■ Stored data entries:
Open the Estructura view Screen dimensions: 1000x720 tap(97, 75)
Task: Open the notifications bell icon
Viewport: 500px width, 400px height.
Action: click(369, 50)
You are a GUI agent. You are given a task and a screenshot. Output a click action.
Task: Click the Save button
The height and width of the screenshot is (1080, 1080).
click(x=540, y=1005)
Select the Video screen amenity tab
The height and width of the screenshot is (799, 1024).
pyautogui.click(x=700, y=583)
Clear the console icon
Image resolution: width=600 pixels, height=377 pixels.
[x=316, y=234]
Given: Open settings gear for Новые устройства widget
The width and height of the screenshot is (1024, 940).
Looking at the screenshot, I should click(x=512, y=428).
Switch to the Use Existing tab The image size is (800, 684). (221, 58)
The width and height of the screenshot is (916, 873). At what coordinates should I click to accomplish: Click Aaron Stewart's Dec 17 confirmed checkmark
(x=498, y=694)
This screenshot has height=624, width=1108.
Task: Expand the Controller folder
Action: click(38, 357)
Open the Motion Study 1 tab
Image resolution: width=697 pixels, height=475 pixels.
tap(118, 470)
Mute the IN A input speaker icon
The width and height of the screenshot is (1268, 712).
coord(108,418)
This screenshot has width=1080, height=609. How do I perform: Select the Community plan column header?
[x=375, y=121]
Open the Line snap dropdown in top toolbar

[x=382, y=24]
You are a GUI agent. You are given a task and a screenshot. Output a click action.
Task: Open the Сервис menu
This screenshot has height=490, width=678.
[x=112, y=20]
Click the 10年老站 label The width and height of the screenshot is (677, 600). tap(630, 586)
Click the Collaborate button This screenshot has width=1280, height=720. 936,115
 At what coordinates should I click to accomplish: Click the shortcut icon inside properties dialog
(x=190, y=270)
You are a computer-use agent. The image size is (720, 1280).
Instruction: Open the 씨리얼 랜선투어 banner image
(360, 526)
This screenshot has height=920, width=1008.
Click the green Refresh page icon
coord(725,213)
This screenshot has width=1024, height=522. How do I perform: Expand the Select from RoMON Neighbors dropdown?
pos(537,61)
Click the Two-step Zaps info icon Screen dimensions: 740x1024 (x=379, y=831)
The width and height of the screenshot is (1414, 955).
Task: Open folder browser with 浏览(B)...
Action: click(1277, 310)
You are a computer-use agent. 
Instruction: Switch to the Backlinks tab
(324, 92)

■ Work task: Up to and including the line that contains "You are a computer-use agent. The", restate word for word every line of the entries, starting from the first.

■ Exercise solution:
Open the Estructura view Screen dimensions: 1000x720 tap(97, 75)
Task: Open the notifications bell icon
Viewport: 500px width, 400px height.
Action: click(369, 50)
You are a GUI agent. You are given a task and a screenshot. Output a click action.
Task: Click the Save button
The height and width of the screenshot is (1080, 1080).
click(x=540, y=1005)
Select the Video screen amenity tab
The height and width of the screenshot is (799, 1024).
pyautogui.click(x=700, y=583)
Clear the console icon
Image resolution: width=600 pixels, height=377 pixels.
[x=316, y=234]
Given: Open settings gear for Новые устройства widget
The width and height of the screenshot is (1024, 940).
Looking at the screenshot, I should click(x=512, y=428).
Switch to the Use Existing tab The image size is (800, 684). (221, 58)
The width and height of the screenshot is (916, 873). At what coordinates should I click to accomplish: Click Aaron Stewart's Dec 17 confirmed checkmark
(x=498, y=694)
This screenshot has height=624, width=1108.
Task: Expand the Controller folder
Action: click(38, 357)
Open the Motion Study 1 tab
Image resolution: width=697 pixels, height=475 pixels.
tap(118, 470)
Mute the IN A input speaker icon
The width and height of the screenshot is (1268, 712).
coord(108,418)
This screenshot has width=1080, height=609. How do I perform: Select the Community plan column header?
[x=375, y=121]
Open the Line snap dropdown in top toolbar

[x=382, y=24]
You are a GUI agent. You are given a task and a screenshot. Output a click action.
Task: Open the Сервис menu
This screenshot has height=490, width=678.
[x=112, y=20]
Click the 10年老站 label The width and height of the screenshot is (677, 600). tap(630, 586)
Click the Collaborate button This screenshot has width=1280, height=720. 936,115
 At what coordinates should I click to accomplish: Click the shortcut icon inside properties dialog
(x=190, y=270)
You are a computer-use agent. The image size is (720, 1280).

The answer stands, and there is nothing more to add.